Play Therapy: What is it? Play Therapy is the process of treating children for social and emotional issues using creative, playful processes as a powerful mode for healing hurts. Think about it. We all, even as adults, love to play, and play is healing for us. Children, on the other hand, need big quantities of play to develop socially, emotionally and cognitively and when they learn something new, they most often master it best through play. So when there is a problem with a child, instead of using talk therapy, Child Therapists use a child’s natural language for communicating: Play.
You might wonder, but what is my child communicating? Is this form of therapy really helping him or her? Can you just teach my child some social skills or coping skills to help them to behave more appropriately?
In their play, a child is communicating on many levels, and is sometimes unaware him/herself of the deep work that they are doing to master something in their bodies, psyche or relationships. It is the job of the Play Therapist to decode what the child is saying, or needing, and to utilize interventions to help the child move through the problem.
Does play therapy work? Absolutely! Depending on so many factors, it does sometimes take time. Just like with adults, for children, recreation and play happens best when we are not pressured by time and space.
Play Therapy engages the senses, and keeps children present to their psychological work in a way that would be too big and painful for them through the cognitive function of talking therapy. By engaging in therapeutic symbolic play with children, we can use play as a powerful tool for helping a child to overcome what is challenging him or her. Play therapy is a powerful means of empowering children to solve problems organically, which means that we don’t have to force children to use overly mature cognitive functions that keep them from really connecting with what’s going on deep inside.

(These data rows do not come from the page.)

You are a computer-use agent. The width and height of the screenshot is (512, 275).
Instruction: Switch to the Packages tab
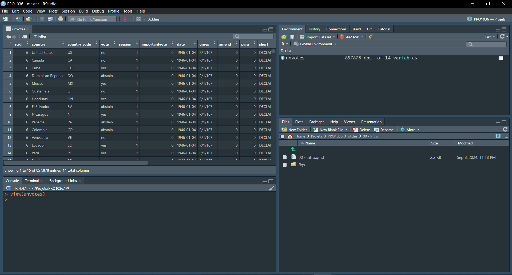316,122
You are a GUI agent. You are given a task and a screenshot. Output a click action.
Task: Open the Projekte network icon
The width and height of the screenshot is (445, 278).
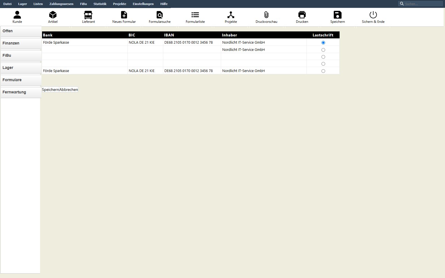click(231, 15)
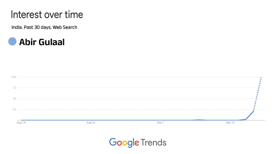
Task: Click the midpoint of the dotted forecast line
Action: [257, 94]
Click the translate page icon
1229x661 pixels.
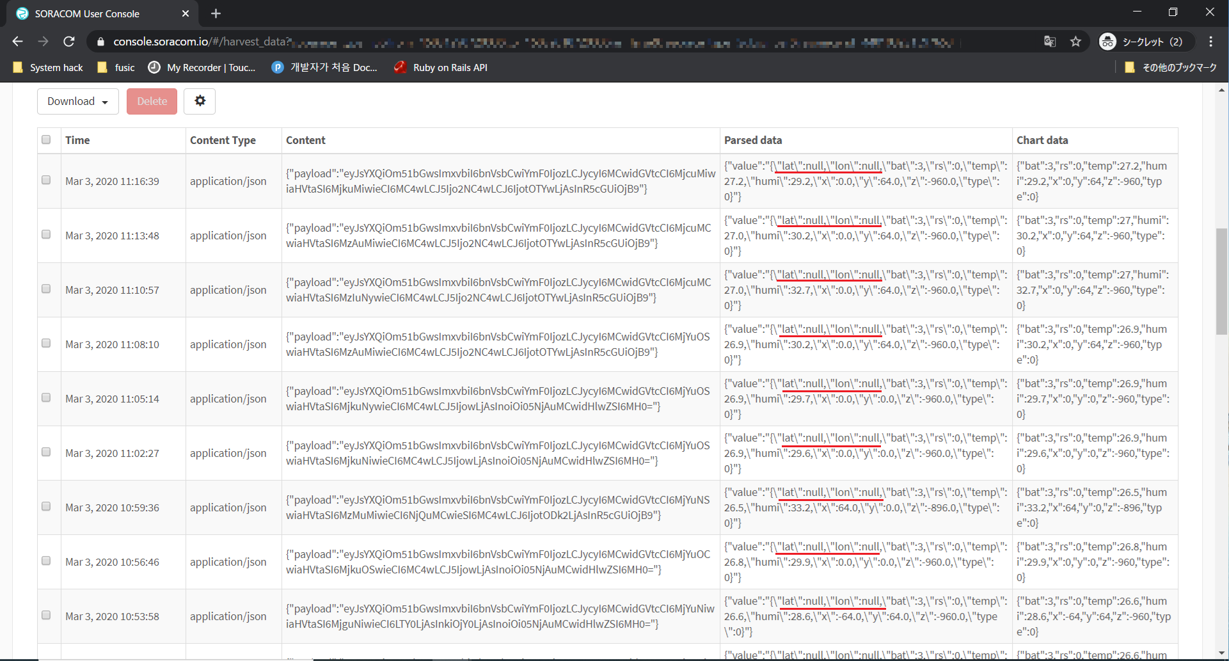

Play Therapy is a supportive process for the psychological development and movement of a child who has become stuck. We can try to teach a child those tangible coping skills and social skills, but at the end of the day, kids hate being treated like robots or force fed information. Children want to create, evolve, grow and decide for themselves how to respond to the direction of the wind in their sails. Play allows them to do this. Then, when appropriate, I can teach them those coping and social skills when they are ready to learn them.